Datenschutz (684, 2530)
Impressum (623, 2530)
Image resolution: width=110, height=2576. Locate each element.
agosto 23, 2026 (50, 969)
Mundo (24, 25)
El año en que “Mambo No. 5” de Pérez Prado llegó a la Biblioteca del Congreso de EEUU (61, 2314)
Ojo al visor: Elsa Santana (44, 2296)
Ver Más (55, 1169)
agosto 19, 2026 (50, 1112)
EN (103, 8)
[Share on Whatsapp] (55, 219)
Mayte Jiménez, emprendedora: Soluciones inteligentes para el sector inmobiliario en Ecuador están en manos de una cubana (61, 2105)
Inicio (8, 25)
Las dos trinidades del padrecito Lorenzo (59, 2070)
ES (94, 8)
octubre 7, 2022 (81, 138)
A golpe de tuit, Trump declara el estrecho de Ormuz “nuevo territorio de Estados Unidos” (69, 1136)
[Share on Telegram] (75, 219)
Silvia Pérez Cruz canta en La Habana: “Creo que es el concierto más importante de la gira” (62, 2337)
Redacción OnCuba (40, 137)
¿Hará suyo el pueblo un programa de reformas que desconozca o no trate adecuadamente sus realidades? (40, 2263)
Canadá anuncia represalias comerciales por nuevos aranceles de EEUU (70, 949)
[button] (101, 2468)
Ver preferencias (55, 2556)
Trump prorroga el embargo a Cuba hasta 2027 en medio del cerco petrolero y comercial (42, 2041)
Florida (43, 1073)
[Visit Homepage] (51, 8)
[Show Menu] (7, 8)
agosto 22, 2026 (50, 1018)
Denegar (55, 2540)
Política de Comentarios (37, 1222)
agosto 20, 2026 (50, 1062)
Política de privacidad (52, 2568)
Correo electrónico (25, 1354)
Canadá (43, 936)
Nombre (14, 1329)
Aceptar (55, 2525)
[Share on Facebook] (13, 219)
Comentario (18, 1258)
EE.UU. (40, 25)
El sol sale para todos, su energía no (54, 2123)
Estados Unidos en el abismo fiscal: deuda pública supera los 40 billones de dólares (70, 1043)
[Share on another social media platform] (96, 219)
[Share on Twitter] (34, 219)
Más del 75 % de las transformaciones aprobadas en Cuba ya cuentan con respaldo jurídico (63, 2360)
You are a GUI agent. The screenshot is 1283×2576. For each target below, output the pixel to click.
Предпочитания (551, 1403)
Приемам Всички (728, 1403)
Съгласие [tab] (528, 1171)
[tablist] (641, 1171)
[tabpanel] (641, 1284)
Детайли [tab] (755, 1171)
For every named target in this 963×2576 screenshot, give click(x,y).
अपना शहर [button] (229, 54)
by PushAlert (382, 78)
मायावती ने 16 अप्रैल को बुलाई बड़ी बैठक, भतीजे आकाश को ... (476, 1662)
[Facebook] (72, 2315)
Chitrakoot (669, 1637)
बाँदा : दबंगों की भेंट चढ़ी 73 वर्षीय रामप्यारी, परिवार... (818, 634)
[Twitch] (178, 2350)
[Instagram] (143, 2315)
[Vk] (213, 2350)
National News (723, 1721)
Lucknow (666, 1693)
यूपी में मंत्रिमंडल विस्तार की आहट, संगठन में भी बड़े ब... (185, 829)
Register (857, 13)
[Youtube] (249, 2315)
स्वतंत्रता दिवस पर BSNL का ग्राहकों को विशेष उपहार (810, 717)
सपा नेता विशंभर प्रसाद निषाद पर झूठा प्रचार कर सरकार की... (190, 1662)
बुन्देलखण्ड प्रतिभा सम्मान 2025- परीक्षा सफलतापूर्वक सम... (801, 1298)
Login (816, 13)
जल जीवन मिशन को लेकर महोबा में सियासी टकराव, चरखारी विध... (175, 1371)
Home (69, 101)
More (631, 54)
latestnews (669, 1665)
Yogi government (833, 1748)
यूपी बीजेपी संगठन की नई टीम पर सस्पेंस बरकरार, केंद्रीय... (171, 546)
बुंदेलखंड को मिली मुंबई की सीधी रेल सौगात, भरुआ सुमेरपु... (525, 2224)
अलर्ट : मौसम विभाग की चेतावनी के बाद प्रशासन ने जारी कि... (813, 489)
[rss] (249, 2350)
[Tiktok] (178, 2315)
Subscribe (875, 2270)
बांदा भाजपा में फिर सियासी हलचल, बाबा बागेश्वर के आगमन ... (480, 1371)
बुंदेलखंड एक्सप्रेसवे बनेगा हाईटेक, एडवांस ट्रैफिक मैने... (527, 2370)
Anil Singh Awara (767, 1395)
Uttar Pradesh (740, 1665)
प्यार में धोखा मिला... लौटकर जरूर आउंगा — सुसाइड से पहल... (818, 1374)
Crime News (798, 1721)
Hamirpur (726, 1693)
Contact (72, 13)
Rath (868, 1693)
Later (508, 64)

──────────

*TASK REQUIREMENTS*
Exactly as written, reproduce the lines of the data above from the first line through the line where "Redacción OnCuba (40, 137)" appears.

*ANSWER BOX*
Datenschutz (684, 2530)
Impressum (623, 2530)
Image resolution: width=110, height=2576. Locate each element.
agosto 23, 2026 (50, 969)
Mundo (24, 25)
El año en que “Mambo No. 5” de Pérez Prado llegó a la Biblioteca del Congreso de EEUU (61, 2314)
Ojo al visor: Elsa Santana (44, 2296)
Ver Más (55, 1169)
agosto 19, 2026 (50, 1112)
EN (103, 8)
[Share on Whatsapp] (55, 219)
Mayte Jiménez, emprendedora: Soluciones inteligentes para el sector inmobiliario en Ecuador están en manos de una cubana (61, 2105)
Inicio (8, 25)
Las dos trinidades del padrecito Lorenzo (59, 2070)
ES (94, 8)
octubre 7, 2022 (81, 138)
A golpe de tuit, Trump declara el estrecho de Ormuz “nuevo territorio de Estados Unidos” (69, 1136)
[Share on Telegram] (75, 219)
Silvia Pérez Cruz canta en La Habana: “Creo que es el concierto más importante de la gira” (62, 2337)
Redacción OnCuba (40, 137)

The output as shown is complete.